May 19, 2010
By now, almost everyone has noticed that when you start typing words into the Google search box, it offers a drop-down list of suggestions based on previous queries. Dietram Scheufele and a team of researchers from the University of Wisconsin-Madison decided to look at Google’s data for nanotechnology-related searches, as well as its search suggestions, from October 2008 to September 2009, and they found something interesting.
As they write in their paper:
When searching Google for information about nanotechnology, citizens are likely to encounter health-related content, either through suggested search terms or through the search results provided by Google. This pattern was pervasive across different areas of application, i.e., even for searches not directly related to health. Several non-health searches had more health-related keywords per link than any other domain when averaged over the time period of our study. …
It is reasonable to assume that search results that frame nanotechnology in a medical context will also be influencing people’s future searches, further reinforcing Google suggestions and website rankings that are at least partially based on previous searches and indexed web pages. This may create a self-reinforcing spiral that cements a link between health and nanotechnology in online news environments, and reduces the complexity and detail of the information that citizens are likely to encounter online.
Over the course of the year, the search terms shifted, with economic-related phrases (with words like “stocks” and “jobs”) moving down and health-related searches (with words like “medicine” and “cancer”) rising toward the top.

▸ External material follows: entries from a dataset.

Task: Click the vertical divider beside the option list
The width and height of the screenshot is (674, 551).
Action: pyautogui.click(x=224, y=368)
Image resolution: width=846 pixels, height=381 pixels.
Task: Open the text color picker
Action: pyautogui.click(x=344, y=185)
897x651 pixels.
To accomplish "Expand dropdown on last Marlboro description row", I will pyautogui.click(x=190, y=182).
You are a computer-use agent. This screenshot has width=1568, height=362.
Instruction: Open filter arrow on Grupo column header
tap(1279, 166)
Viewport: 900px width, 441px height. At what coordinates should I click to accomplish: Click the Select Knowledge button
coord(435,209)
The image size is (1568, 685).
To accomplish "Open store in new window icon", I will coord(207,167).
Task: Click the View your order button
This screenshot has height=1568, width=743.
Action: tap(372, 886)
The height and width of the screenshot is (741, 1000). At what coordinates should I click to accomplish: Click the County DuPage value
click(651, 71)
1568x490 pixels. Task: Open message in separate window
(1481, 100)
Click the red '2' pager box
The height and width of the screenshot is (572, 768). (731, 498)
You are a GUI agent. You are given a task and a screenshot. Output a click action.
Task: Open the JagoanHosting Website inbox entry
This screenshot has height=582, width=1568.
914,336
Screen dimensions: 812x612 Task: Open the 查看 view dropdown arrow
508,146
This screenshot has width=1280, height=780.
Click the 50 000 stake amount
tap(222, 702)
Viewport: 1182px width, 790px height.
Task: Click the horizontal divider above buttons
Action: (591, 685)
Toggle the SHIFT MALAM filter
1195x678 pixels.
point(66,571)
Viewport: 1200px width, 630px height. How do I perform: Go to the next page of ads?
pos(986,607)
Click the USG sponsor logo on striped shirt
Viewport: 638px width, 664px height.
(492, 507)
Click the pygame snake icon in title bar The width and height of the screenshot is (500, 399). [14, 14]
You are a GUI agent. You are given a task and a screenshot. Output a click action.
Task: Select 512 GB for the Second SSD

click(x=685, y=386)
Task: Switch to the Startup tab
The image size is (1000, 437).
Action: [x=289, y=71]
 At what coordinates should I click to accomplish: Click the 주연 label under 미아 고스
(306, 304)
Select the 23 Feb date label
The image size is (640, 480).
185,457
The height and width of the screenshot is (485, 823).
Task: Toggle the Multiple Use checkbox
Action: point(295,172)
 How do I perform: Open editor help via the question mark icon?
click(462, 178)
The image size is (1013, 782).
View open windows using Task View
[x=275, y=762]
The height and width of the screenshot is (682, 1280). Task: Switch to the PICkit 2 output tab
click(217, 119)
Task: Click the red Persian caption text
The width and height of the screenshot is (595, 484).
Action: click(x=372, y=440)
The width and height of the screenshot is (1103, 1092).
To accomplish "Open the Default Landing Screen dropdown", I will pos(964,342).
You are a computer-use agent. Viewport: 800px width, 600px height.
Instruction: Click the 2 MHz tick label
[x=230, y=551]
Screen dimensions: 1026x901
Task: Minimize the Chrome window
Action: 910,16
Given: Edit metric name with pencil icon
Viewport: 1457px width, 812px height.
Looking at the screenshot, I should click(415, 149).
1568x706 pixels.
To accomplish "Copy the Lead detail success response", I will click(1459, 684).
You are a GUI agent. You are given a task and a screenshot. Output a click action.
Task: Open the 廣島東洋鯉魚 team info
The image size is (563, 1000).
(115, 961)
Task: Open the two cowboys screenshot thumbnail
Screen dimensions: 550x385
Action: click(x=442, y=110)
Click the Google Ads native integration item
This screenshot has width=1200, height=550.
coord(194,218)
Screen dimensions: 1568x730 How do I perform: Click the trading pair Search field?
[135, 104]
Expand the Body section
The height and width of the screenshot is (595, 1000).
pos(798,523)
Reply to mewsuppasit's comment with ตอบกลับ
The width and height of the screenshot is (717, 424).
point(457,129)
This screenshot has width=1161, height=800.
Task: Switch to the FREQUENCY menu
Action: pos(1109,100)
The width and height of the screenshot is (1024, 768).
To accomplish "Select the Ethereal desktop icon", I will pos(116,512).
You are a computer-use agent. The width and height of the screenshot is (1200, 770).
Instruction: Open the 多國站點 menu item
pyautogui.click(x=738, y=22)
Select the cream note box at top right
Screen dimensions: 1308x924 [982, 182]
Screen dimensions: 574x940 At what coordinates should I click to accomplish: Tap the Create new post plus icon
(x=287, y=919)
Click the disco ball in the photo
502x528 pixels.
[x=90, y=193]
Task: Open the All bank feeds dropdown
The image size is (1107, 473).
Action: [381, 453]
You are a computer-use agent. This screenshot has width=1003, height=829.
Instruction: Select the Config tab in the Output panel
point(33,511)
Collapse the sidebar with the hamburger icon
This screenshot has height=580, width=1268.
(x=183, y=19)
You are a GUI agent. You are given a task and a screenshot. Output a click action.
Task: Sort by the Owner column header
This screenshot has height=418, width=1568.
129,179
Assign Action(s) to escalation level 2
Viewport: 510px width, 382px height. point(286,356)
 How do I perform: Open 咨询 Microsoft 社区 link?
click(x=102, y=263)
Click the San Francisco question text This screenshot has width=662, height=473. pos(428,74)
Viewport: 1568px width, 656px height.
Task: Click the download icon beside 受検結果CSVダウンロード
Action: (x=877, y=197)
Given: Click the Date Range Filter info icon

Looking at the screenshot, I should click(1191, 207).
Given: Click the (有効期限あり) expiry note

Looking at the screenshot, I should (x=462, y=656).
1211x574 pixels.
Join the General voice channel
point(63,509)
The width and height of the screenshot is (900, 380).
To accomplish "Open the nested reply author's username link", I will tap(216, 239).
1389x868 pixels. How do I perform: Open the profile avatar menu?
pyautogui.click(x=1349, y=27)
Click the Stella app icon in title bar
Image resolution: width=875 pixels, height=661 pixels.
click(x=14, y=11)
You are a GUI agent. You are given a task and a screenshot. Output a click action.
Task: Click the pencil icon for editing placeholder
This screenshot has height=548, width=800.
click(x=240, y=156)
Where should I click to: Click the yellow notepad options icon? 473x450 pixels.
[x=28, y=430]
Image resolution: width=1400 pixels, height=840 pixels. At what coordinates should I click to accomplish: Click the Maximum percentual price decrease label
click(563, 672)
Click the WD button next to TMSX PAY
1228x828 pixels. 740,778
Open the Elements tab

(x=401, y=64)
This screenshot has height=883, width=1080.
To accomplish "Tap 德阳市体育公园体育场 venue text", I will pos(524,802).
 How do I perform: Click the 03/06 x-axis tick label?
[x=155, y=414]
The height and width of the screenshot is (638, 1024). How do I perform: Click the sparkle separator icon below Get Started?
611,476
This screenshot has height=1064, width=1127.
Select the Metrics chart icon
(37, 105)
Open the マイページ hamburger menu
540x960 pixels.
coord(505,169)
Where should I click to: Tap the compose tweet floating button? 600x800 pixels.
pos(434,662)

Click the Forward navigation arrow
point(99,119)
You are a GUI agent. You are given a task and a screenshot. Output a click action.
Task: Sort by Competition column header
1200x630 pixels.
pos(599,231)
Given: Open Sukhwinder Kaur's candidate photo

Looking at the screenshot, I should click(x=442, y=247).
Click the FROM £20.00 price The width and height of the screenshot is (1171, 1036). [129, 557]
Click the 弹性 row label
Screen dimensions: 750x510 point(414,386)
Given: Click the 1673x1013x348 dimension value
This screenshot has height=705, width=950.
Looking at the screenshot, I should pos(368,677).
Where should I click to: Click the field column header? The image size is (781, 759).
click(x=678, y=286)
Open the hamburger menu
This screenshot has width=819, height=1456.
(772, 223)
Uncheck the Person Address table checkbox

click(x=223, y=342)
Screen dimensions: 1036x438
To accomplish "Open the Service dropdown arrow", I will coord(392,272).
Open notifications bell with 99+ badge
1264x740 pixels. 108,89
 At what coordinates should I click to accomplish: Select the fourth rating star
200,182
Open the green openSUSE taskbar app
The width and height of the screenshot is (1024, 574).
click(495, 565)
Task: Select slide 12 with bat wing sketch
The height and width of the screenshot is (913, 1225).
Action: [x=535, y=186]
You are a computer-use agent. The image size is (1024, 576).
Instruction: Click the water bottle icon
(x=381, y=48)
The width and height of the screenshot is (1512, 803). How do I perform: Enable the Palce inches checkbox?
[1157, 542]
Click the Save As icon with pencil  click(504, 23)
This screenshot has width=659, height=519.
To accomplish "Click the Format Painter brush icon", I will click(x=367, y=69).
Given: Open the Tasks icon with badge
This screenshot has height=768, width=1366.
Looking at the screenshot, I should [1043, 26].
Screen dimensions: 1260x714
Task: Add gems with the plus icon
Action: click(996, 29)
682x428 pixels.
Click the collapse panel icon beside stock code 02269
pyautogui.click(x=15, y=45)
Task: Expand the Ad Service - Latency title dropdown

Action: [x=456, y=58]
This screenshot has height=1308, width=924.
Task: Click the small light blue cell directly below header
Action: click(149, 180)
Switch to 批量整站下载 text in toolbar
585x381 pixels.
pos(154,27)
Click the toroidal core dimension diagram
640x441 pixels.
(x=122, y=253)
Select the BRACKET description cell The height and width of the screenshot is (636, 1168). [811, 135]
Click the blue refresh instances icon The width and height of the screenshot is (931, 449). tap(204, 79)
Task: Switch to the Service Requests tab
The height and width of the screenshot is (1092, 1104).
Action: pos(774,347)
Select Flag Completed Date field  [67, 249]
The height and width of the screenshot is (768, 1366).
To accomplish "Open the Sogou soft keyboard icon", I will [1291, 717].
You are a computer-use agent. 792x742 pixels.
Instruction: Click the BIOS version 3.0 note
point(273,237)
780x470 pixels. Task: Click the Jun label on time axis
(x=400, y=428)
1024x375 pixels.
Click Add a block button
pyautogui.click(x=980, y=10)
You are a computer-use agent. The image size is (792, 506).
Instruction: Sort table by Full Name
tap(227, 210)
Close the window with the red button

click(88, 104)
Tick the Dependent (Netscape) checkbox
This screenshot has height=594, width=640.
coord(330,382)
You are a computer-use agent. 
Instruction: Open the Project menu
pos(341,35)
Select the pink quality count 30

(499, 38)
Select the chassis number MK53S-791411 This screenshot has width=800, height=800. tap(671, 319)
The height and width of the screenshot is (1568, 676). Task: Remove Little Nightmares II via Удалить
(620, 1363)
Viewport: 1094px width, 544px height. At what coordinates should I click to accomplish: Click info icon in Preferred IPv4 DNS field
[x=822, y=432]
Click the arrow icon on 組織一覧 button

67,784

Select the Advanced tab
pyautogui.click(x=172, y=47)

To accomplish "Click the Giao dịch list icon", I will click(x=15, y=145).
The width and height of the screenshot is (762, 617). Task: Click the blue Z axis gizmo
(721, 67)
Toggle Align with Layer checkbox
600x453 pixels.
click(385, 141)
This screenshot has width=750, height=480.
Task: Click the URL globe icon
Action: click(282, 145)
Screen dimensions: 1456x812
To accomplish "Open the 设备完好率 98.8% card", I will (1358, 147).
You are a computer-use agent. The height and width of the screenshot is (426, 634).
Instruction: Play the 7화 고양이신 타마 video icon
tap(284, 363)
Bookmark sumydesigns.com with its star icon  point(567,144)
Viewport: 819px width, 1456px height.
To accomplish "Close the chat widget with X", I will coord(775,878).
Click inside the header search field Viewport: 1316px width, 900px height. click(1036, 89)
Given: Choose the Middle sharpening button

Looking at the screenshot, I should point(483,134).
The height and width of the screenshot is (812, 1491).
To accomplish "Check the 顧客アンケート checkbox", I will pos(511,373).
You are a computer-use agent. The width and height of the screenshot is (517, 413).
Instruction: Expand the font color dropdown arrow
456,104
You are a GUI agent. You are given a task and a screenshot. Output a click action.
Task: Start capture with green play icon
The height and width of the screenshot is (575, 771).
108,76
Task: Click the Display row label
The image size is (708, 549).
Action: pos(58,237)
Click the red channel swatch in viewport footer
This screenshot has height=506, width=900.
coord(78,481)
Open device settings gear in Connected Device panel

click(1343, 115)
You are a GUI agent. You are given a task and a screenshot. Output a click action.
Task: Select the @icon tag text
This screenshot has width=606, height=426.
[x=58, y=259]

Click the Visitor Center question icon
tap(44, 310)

It’s hard to know what’s going on behind a search engine, but by August, the researchers say, “nanotechnology in medicine” was the top suggestion when they typed “nanotechnology” into the search box, even though it ranked sixth on the list of most popular nanotechnology search terms. As Dominique Brossard, a life science communication professor who worked on the study, points out in a write-up of the research:
Sergey Brin and Larry Page created Google to sort search results, in part, based on how popular particular sites were. For science information, that means that surfers may be offered the most popular results rather than the ones that best represent the current state of the science.